What is Incrementality in Marketing?
TL;DR: Incrementality measures what your marketing actually caused — not what it coincided with. It answers the question attribution never asks: would that customer have converted anyway? By comparing outcomes between a group exposed to your marketing and a control group that wasn't, incrementality testing isolates the true causal impact of a campaign, channel, or budget decision.
What You'll Learn
- The fundamental difference between correlation and causation in marketing measurement
- What a holdout group is and why it's the foundation of honest measurement
- How geo-based testing works — and when to use it instead of user-level holdouts
- What statistical significance means in plain language, and why it matters for your budget decisions
- Why incrementality tests consistently reveal that branded search is less effective than it appears — and brand investment is more effective
- How to run your first incrementality test without a dedicated measurement team
Quick Overview: Why Incrementality Is the Most Important Concept in Modern Marketing Measurement
Every marketing team is making allocation decisions — where to put next quarter's budget, which channels to scale, which to cut. Most of those decisions are based on attribution data. And attribution, as we've established, answers the wrong question.

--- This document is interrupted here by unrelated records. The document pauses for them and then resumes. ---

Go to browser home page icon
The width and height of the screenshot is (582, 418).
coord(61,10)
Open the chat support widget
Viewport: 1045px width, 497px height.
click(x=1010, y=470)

Incrementality answers the right one: If I hadn't spent this money on this channel, what would have happened differently?
Here's what this article covers:
- Why correlation isn't enough for marketing decisions
- The core logic of incrementality measurement
- Holdout groups — what they are and how they work
- Geo-based testing — the alternative when user-level holdouts aren't possible
- Statistical significance in plain language
- The difference between incrementality and attribution
- What incrementality tests consistently reveal in practice
1. Why Correlation Isn't Enough
Marketing measurement has a fundamental causality problem — and most practitioners don't think about it carefully enough.
When you run a retargeting campaign and your conversion rate goes up, something caused that improvement. But what? It could be:
- Your ads performing well
- Your retargeting audience already being far along in the buying journey, ready to convert regardless
- A new product launch creating organic demand
- A salesperson following up more aggressively in the same period
- A competitor having a bad quarter
The correlation between your ad spend and the outcome tells you almost nothing about which of these actually drove the result.
This is called the selection problem in econometrics. The people who see your retargeting ads are not randomly selected from the general population — they visited your site, engaged with your content, or matched a behavioral profile. They were already more likely to convert than the average person. When they convert at a higher rate, you cannot credit the ads without first asking: would they have converted anyway?
Last-touch attribution never asks this question. Neither does any model that assigns credit based on touchpoint presence alone.
2. The Core Logic of Incrementality Measurement
Incrementality testing borrows directly from the scientific method. The question is causal: did my marketing cause this outcome?
To answer a causal question, you need a counterfactual — a picture of what would have happened without your marketing. The cleanest way to establish a counterfactual is a randomized controlled experiment:
- Split your potential audience into two groups
- Expose one group to your marketing (the test group)
- Hold the other group back — no exposure to the campaign (the control group)
- After a defined period, measure the difference in outcomes between the two groups
- That difference — controlling for everything else — is the incremental effect of your campaign
Key term: Incremental lift = the percentage increase in conversions (or pipeline, or branded search) in the test group compared to the control group. This is the number that represents what your marketing actually caused.
The elegance of this approach is that randomization controls for everything you didn't change. If test and control groups were assigned randomly, they should be similar in every other way — meaning any difference in outcomes is attributable to the marketing exposure, not to some other variable.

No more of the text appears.